PHIUS Measures Its Approach to Spray Foam

Responding to feedback from the building community over its proposal to disallow use of SPF using hydrofluorocarbon blowing agents, PHIUS has deferred to its recently formed technical committee for guidance

Most types of closed-cell spray polyurethane foam use blowing agents with a high global warming potential.

On December 12, GBA posted an item about a Passive House Institute U.S. proposal to disallow use of spray polyurethane foam (SPF) insulation using hydrofluorocarbon (HFC) blowing agents with a high global warming potential. PHIUS also was considering extending the stricture to other petroleum-based insulation materials whose embodied energy is linked to greenhouse gas emissions.

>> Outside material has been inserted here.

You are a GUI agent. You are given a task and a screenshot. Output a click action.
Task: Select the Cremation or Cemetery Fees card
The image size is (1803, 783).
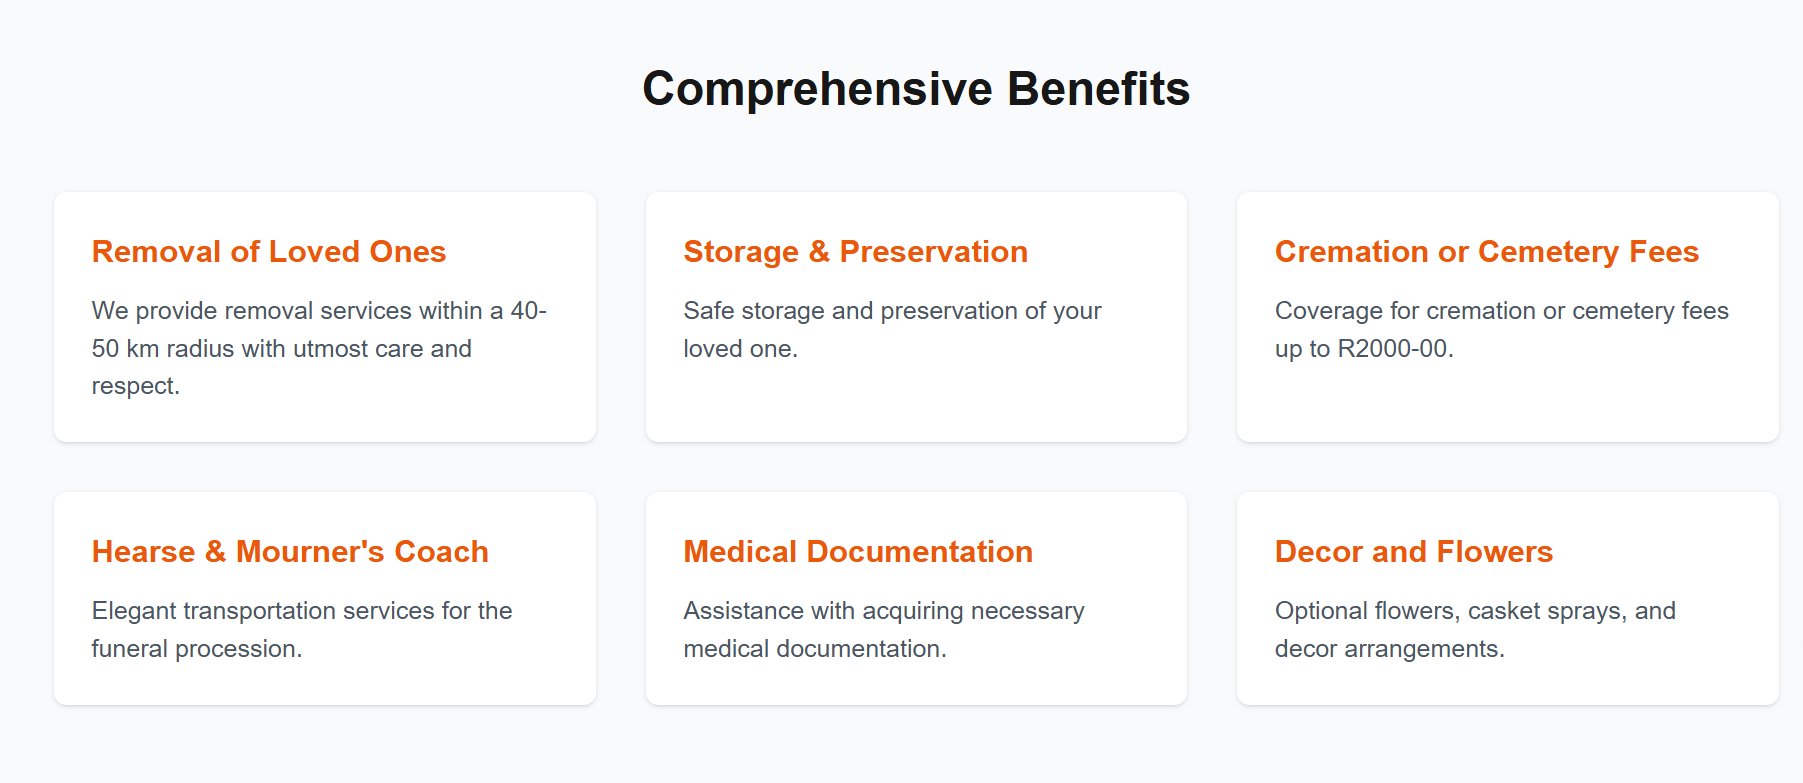point(1508,317)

The proposals generated a number of responses from the building community that prompted PHIUS to present the issue to the organization’s recently formed technical committee, whose members include Passivhaus consultants and other building-science experts.

“It’s clear, though, that lots of folks in the Northwest community and elsewhere feel strongly about this issue,” PHIUS Executive Director Katrin Klingenberg wrote in a December 14 note to members of the “Passive House Northwest” Google Group. “Therefore, PHIUS will refer the spray foam/blowing agent matter for consideration to our Technical Committee, which comprises practicing Certified Passive House Consultants and building science experts from around the United States, including Graham Wright, whom many of you know. (The original determination was made before the Tech Committee was launched.) Whatever the Committee decides is fine. We are confident that we will move away from the blowing agent in question in the near future regardless.”

Weighing GWP vs. benefits

The technical committee is still formulating guidelines on insulation material that use HFC blowing agents. In the meantime, Klingenberg, in an email to GBA, said that PHIUS “will continue to assess the CO2 impact on a case-by-case basis until we have a final, more detailed determination and report from the tech committee.”

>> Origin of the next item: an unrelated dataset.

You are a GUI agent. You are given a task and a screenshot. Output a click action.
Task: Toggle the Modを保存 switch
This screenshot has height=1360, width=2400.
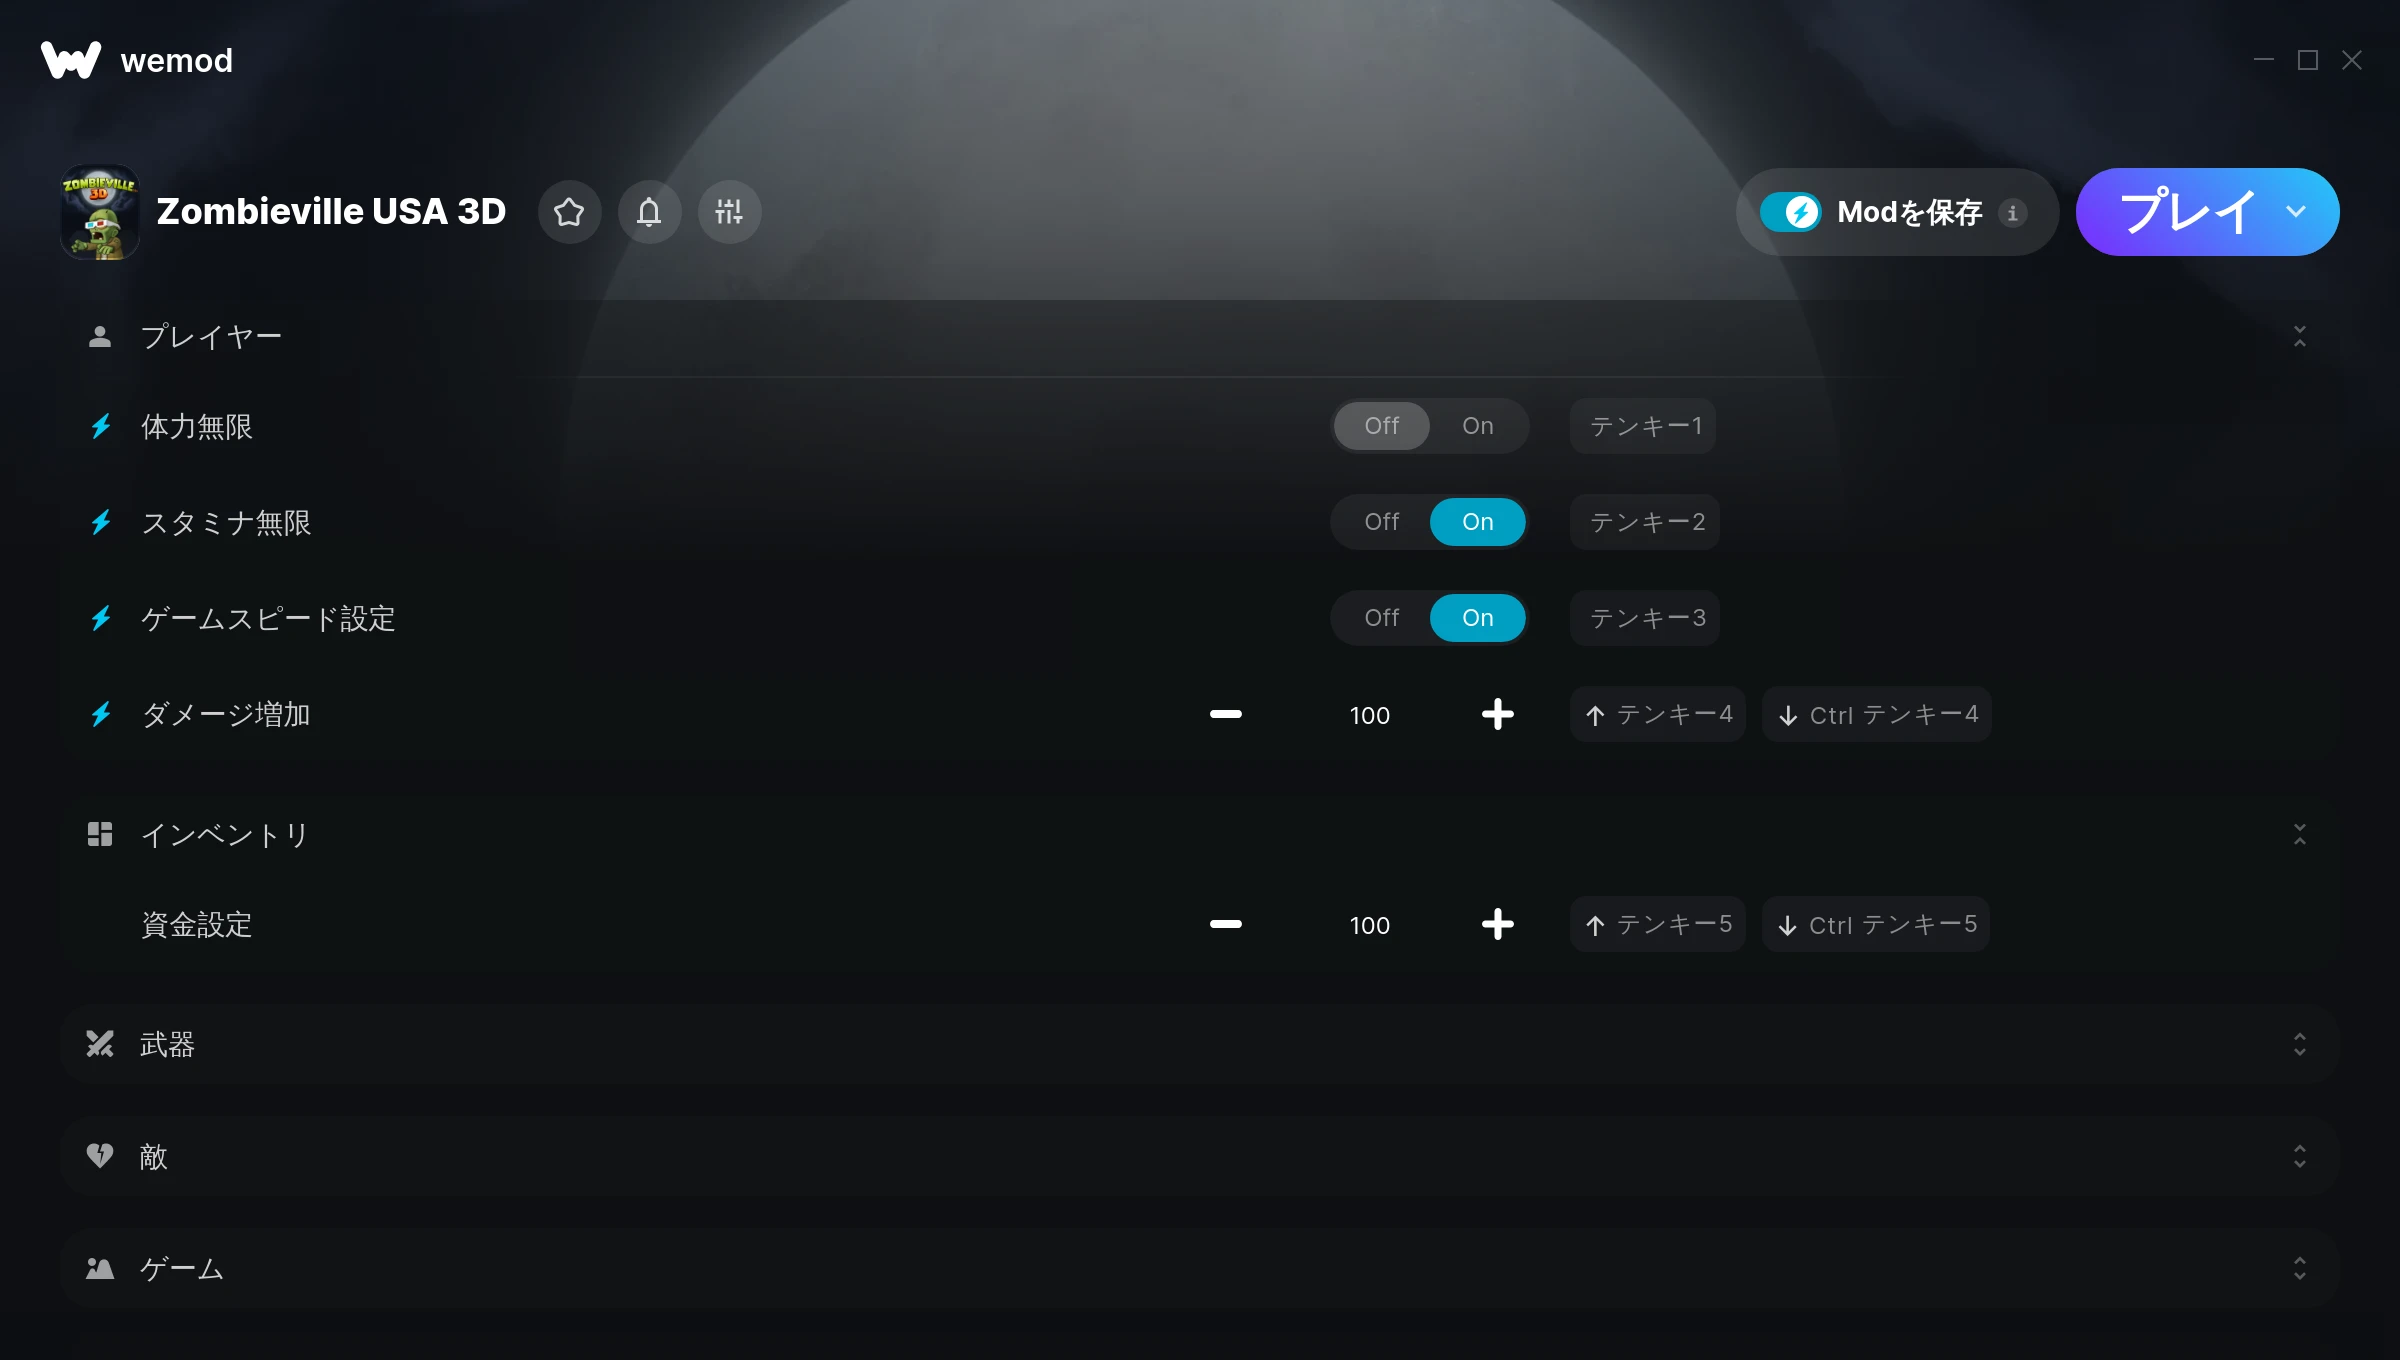pyautogui.click(x=1790, y=212)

She also pointed out that a GBA article posted two years ago by Alex Wilson, executive editor of BuildingGreen, LLC, offers solid background, relevant to PHIUS concerns, on the global warming potential of HFCs in blowing agents for both spray foam and certain types of rigid foam (such as extruded polystyrene), and the relative energy-saving benefits of those types of insulation.

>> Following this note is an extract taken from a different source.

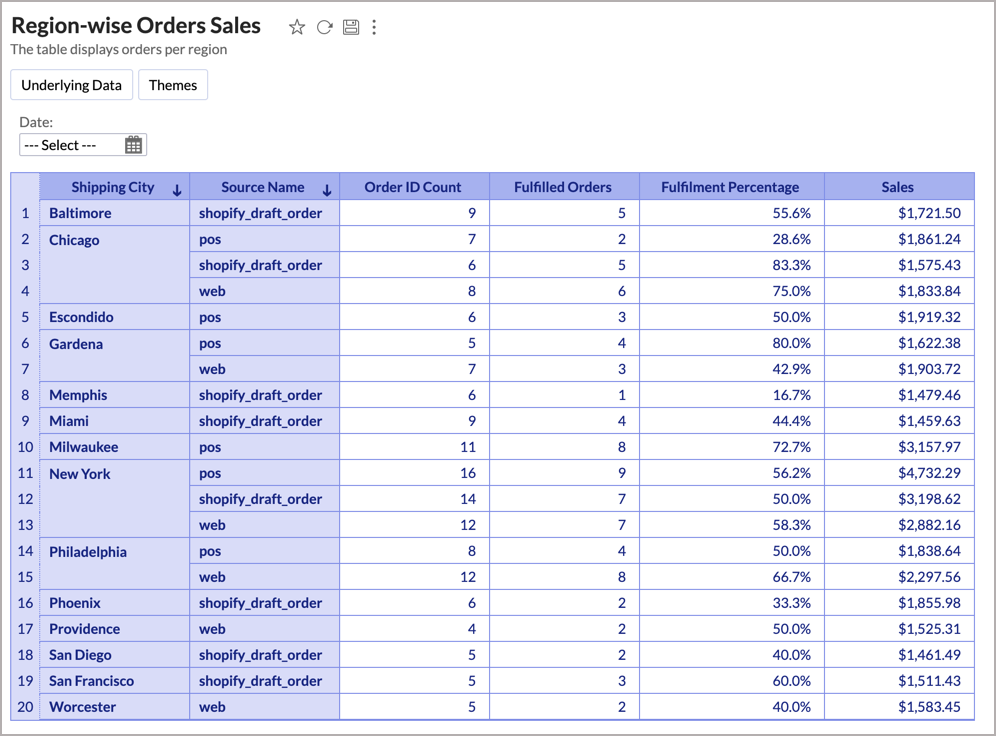Select the New York city cell
Screen dimensions: 996x736
point(80,474)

This page on the Environmental Protection Agency website lists the GWP of a variety of HFCs, some of which are used as blowing agents, some as fire suppressants and propellants, and some in refrigerant blends.

2 Comments

  1. Ku44ax8xqh | | #1

    Spray Foam Insulation
    This is a good start, but Spray Foam Insulation also needs more research on its long term off gassing and the dangers it may produce to the household occupants,especially children. Do you live in a Spray Foam home and have respiratory issues, sore throat or skin irritation, sore muscles, flu like symptoms, or headaches? Does it get worse in warm temperatures? Does your attic smell like fish or sweet pungent chemicals?
    Our new custom home did and test results from the lab behind GreenGuard Certification indicate it is dangerous to occupy. The manufacture denies the issue, meanwhile they are busy all over the US, trying to remove homes of its SPF. We are in touch with over 30 other families unable to live in their homes because of the Spray Foam Insulation. Did we just get unlucky with the application or is SPF not inert like the industry claims it is?

  2. user-939142 | | #2

    you got unlucky
    it is like fire

    wonderful to cook with, beautiful to look at in a candle, warm to feel in a fireplace.... lots of benefits; but don't use it correctly, and it is disaster

    everything has risk, and nearly everything in your home is or contains chemical(s) including the fire retardant soaked keyboard you are typing on.